1)On 12/12/2007 NF top 6201.65 then a correction up to 5720 on 18/12/2007.just 5 trading days.
Then from 5720 again up move &
2)On 09/01/2008 NF all time top 6336 (just 14 trading days from 5720) then correction up 5861.60 on 16/01/2008 (5 trading days)& from 5861.60 to 4420 on 22/01/2008 (in just 4 trading days)
As you mentioned above This old data also tell us that when there was a correction then how it was fast & furious.So though market now a days is in up trend One must be careful because market literally gives absolutely no chance to trade when it starts to correct.

AAR VEE said...

dear mynac

Thanks for the observations ,good as always.

If this bubble zone goes on from now on and the open interest figures swell ,i may take my neck out and say that we will see a down circuit in future to give way for swift correction.

will depend on the o.i. what type of correction will unfold ,swift or slow distribution trapping at each level.

till signs of reversal are apparent ,no dooms day predictions :))

Sriganeshh said...


Today's BusinessLine contains beautiful write up on PE Ratio..will help all to understand the fundamentals.
PE is still within buy zone for the FII as rupee is appreciating keeping with GDP growth which will absorb the increase in inflation rates and proposed increase in interest rates

I dont like to fix target when the underlying momentum is strong anyway, guess around 635o plus onwards say approx 6402 onwards, it is entering caution zone...

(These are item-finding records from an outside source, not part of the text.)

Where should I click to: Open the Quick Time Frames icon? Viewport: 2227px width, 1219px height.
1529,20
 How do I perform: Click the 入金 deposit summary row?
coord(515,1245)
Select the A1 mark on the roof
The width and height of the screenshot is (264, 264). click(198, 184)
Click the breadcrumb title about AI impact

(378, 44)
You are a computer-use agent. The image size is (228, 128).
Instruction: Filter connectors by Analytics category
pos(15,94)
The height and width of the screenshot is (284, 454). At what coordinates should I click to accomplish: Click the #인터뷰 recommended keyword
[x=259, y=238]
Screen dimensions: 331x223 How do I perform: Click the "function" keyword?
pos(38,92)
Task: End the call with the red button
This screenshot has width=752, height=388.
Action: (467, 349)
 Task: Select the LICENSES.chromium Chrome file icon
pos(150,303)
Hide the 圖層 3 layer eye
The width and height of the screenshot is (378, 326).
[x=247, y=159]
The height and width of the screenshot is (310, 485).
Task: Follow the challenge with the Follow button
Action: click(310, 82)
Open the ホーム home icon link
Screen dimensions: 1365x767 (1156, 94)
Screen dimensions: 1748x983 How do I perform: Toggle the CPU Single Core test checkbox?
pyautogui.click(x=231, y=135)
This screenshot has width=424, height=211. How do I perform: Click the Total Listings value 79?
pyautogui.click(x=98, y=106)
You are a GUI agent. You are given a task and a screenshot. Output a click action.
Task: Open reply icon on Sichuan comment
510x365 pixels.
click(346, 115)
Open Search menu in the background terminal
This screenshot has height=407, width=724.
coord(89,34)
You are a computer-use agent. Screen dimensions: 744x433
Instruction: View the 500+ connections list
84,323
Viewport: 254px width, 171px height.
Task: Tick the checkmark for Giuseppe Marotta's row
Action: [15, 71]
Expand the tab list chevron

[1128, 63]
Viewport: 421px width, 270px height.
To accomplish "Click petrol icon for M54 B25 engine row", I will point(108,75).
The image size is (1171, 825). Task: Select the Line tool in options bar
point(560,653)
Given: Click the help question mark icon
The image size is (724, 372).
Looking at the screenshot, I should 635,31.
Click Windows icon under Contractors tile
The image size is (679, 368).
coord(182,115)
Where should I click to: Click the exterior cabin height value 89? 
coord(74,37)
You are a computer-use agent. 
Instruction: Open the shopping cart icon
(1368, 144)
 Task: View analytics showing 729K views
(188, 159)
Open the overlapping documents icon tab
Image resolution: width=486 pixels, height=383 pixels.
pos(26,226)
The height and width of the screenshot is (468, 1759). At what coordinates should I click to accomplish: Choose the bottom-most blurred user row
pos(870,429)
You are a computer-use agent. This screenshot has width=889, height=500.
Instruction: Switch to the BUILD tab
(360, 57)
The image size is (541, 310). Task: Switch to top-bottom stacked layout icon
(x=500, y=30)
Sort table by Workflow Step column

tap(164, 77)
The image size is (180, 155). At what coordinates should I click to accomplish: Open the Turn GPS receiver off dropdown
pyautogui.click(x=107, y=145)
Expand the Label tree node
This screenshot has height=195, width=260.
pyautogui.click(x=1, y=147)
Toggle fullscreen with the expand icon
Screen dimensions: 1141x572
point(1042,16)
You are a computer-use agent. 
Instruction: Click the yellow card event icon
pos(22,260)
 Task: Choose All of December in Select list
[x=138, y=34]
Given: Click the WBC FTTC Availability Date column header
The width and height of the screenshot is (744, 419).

take care and have lots of profit


Sriganeshh said...


i do agree that old data helps us but related economic factors has also to be considered along with is like removing bugs in data callled as data sterilisation in statistician's view

Sriganeshh said...

The link for article on PE is

hope it clears some of the doubts


AAR VEE said...

Hi Sri,

U know that i am not much of a fundamental analyst type.but the chart shows that P/B is lesser than previous comparable P/E above 25. yes in an upmove targets cannot be fixed more so when resistances are not there to withheld.This post was just to put in word of caution to be aware that we are moving in danger zone.
In markets extremes justify rationality and thats where people are sucked in. reversal will come only then.